Implementation Walkthrough

public final class PaymentRequest {
    private final String orderId;
    private final long amountInCents;

    public PaymentRequest(String orderId, long amountInCents) {
        this.orderId = orderId;
        this.amountInCents = amountInCents;
    }

    public String getOrderId() { return orderId; }
    public long getAmountInCents() { return amountInCents; }
}

public final class PaymentResult {
    private final boolean success;
    private final String providerReference;

    private PaymentResult(boolean success, String providerReference) {
        this.success = success;
        this.providerReference = providerReference;
    }

    public static PaymentResult success(String ref) {
        return new PaymentResult(true, ref);
    }
}

public interface PaymentProcessor {
    PaymentResult charge(PaymentRequest request);
}

public final class StripeSdkClient {
    public String createCharge(long cents, String externalId) {
        return "stripe-" + externalId + "-" + cents;
    }
}

public final class StripePaymentAdapter implements PaymentProcessor {
    private final StripeSdkClient stripeSdkClient;

    public StripePaymentAdapter(StripeSdkClient stripeSdkClient) {
        this.stripeSdkClient = stripeSdkClient;
    }

    @Override
    public PaymentResult charge(PaymentRequest request) {
        String ref = stripeSdkClient.createCharge(request.getAmountInCents(), request.getOrderId());
        return PaymentResult.success(ref);
    }
}

Application code remains stable:

public final class CheckoutService {
    private final PaymentProcessor paymentProcessor;

    public CheckoutService(PaymentProcessor paymentProcessor) {
        this.paymentProcessor = paymentProcessor;
    }

    public PaymentResult checkout(String orderId, long amount) {
        return paymentProcessor.charge(new PaymentRequest(orderId, amount));
    }
}

The design benefit is not just easier provider swapping. It is that the checkout flow can now speak in business terms such as PaymentRequest and PaymentResult instead of leaking vendor-specific request models into core application code.


Why Adapter Matters

Without Adapter, third-party SDK details spread across the codebase:

  • request shape
  • exception mapping
  • provider-specific terminology
  • response parsing

With Adapter, those concerns stay at the integration boundary.

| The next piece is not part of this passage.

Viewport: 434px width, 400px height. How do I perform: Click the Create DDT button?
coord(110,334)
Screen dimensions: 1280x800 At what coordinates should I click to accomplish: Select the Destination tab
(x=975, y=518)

That boundary is one of the most valuable habits in backend architecture because it prevents third-party SDK choices from dictating the shape of your internal model.


Practical Advice

An adapter should translate, not invent business logic. If retry policy, idempotency, or fallback logic is added there, document it explicitly because the adapter is now becoming part integration layer and part policy layer.